Can this gravitational field differential equation be solved, or does it not show what I intended?

Question

This is the equation I'm having trouble with:

$$G \frac{M m}{r^2} = m \frac{d^2 r}{dt^2}$$

That's the non-vector form of the universal law of gravitation on the left and Newton's second law of motion on the right. I assume that upon correctly modeling and solving this, I will have a function of time that gives the distance from a spherical mass in space (e.g. distance from the Earth from an initial condition of $r(0) = 10,000 \mathrm{km}$).

However, WolframAlpha gives a hell of an answer, which leads me to believe that I'm modeling this equation completely wrong. Can anyone shed some light on this problem?

Answer 1

Yes you're modeling it wrong. Gravity is an attractive force, so if the mass is at r = 0, and r is nonnegative, then the gravity force should point towards zero, i.e. negative.

$$ - \frac{GMm}{r^2} = m\ddot r$$

(This assumes $m\ll M$ so we don't need to consider reduced mass. See the other answers for the more general case.)

But now Alpha even refuses to solve it. That's fine, because Mathematica can't solve many things. The usual approach is to notice that

$$ \frac{d^2r}{dt^2} = \frac{dv}{dt} = \frac{dv}{dr}\frac{dr}{dt} = v \frac{dv}{dr} $$

to convert that 2nd-order ODE to a 1st-order ODE:

$$ -GM \frac{dr}{r^2} = v \,dv $$

This gives the solution v(r).

$$ \frac{GM}r + \text{constant} = \frac{v^2}2 \qquad (*) $$

But recall $v = dr/dt$. So we have another 1st-order ODE to solve, which gives r(t). The solution should look like that “hell of answer” because of the square root.

 

Note: If you rearrange the terms you should see that Equation (*) is just conservation of energy.

Answer 2

The correct differential equation is: $$ - \frac{G M m}{r^2} = \mu \ddot r $$ where $ \mu = \frac{M m}{M+m} $ is the reduced mass.

This can be simplified by dividing by $\mu$ $$ - \frac{G(M+m)}{r^2} =\ddot r $$

The problem can be further simplified by setting: $ G(M+m) $ equal to a constant, usually 1/2. $$ - \frac{1}{2} = r^2 \ddot r $$

This is a 2nd order quasilinear nonhomogenous ordinary differential equation. This equation is ill-formed, it does not have a unique solution. Adding initial or boundary conditions will lead to a unique particular solution.

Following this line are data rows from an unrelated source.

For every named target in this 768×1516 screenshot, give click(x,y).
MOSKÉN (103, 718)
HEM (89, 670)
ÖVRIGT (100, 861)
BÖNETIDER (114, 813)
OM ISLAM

Like the more general Kepler orbits, radial orbits can also be classified as elliptic, parabolic, or hyperbolic, corresponding to three forms of the particular solutions.

In the parabolic case, setting $ G(M+m) = 2/9 $, with initial conditions $ r(1)=1, \ \dot r(1)=2/3 \ $ leads to a simple solution:$$ t = r^{3/2} $$

In the elliptic case, setting $ G(M+m) = 1/2 $, with initial conditions $ r(\pi/2)=1, \ \dot r(\pi/2)=0 \ $, the particular solution is: $$ t = \arcsin(\sqrt{r})-\sqrt{r(1-r)} $$

In the hyperbolic case, setting $ G(M+m) = 1/2 $, with initial conditions $ t_0 = \sqrt{2}-\operatorname{arcsinh}(1)$, $ r(t_0)=1 $, $ \dot r(t_0)=\sqrt{2} $, the particular solution is:$$ t = \sqrt{r(1+r)} - \operatorname{arcsinh}(\sqrt{r}) $$

Answer 3

I think you are doing it all wrong. Your Newtonian gravitational force equation looks wrong to me in spherical coordinates.

Here's a different approach using Lagrangian and Hamiltonian approach. The solution is

$$\dfrac{\mathrm dr}{\mathrm dt}=\sqrt{\dfrac{2E}\mu-\dfrac{p_\phi^2}{\mu^2}\dfrac1{r^2}-\dfrac{2V(r)}\mu}$$

Where

$$ V(r) = -\frac1r $$

Answer 4

If you model gravity correctly, that is with negative acceleration, the answer to this is very simple: is just the "CUBIC ROOT OF t SQUARED", up to suitable constants.

This solution describes Motion with Parabolic Velocity ( ie. zero speed at infinity ), the other two speeds are given by the general solution.